No. An elephant with a flower is an elephant that is happy. No child that has abusive parents that break their will to go on draws themselves holding flowers. No child that's been in a cage and abused draws themselves holding a flower.

Sorry, that thing was trained to do it. Now I have no doubt in my mind that an elephant is capable of drawing from it's emotions and life story. They are creatures that evolved to remember everything they see and are very social. That is the foundation of a creature that can express itself. However, such a creature would not draw something so silly.

reply to post by theyreadmymind
 


Not all can draw. And animals are no different than mankind. Some have skills that others in their species lack. It's simply random probability. What the elephant was drawing is not complex to do. I see kindergartners do the same. If it was adding shading, smears, and a background, it would be complex.

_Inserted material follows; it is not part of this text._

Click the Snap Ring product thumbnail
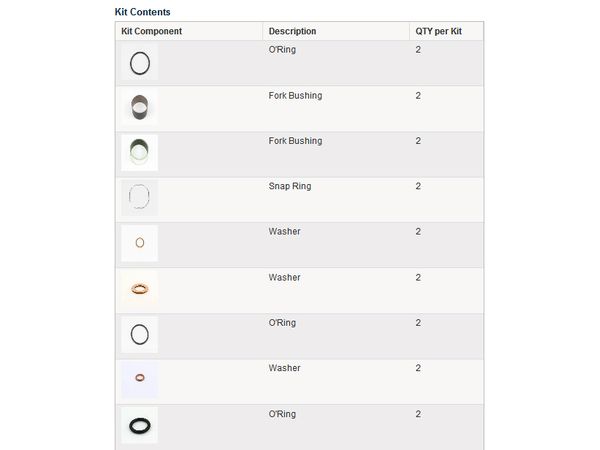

To both of you, that's another thing. Background is very important. It represents where you are. Drawing yourself means really nothing other than you know yourself exists (and elephants are self aware, so this is something they can do). However, the lack of background is significant. It means the animal is drawing as if it is not aware of it's surroundings, which is NOT a characteristic of elephant behavior. To an elephant, the surroundings are extremely important. Research shows that elephants find landmarks which guide them. They can remember these landmarks for decades, without ever seeing them. If the elephant was truly drawing from its own skill and not trained to do so, background would be very important. The creature evolved to be environment super-sensitive. Why would such a socially and complex evolved creature not draw one of the most important features it possesses of all higher intelligence species on Earth? Humans in caves drew the things that they eat and the things that they worshiped: animals. Animals were life and death to early humans. The environment and its landmarks are life and death to an elephant, so why not draw them first?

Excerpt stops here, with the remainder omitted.